Staff members and their tasks during the preparations
“Besides the players, each member of the staff also has a tasks during this preparation phase. Every members has been delegated a task to analyze certain parts of the opponents’ game:
• The goalkeeper coach: goalkeeper‘s qualities (running out, footwork, 1v1, penalty strategy)

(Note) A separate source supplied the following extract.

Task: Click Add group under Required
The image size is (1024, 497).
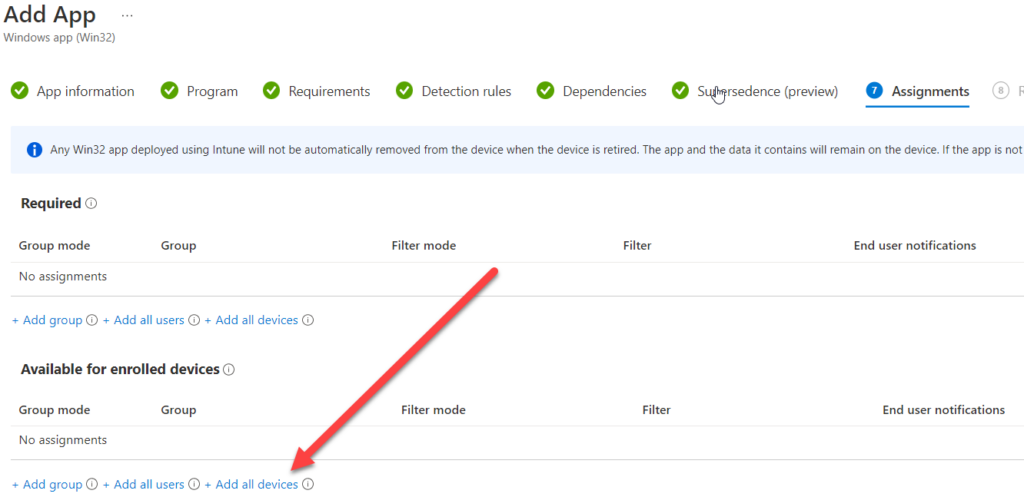Action: tap(48, 321)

• Defense coach: do they play zone defense or man to man, what are their flaws down the flanks or through the middle
• Midfield and offense coach: analyze each midfielder and forward and their qualities

Psychological aspect of preparation
“One of the most important elements during preparation is psychological preparation of the players. My task as a coach is to decrease the psychological pressure as much as possible. This is why the players are sometimes put in quarantine before an important match. I often use quarantine as an aspect of individual concentration, to prepare the players for the expected task (confidence, stability, balance). Media are always in quest for information, sensations and in that way they influence the psyche of a player. When the players know everything about the upcoming opponent and what they can expect, they are more relaxed. Stability of a team is very important, and it can lead to good results. The results are those that keep peace and good atmosphere in the locker-room. The coach, consciously and controllably can and must keep the team stability even if the results are not satisfactory. I consider this the most important quality of a coach.”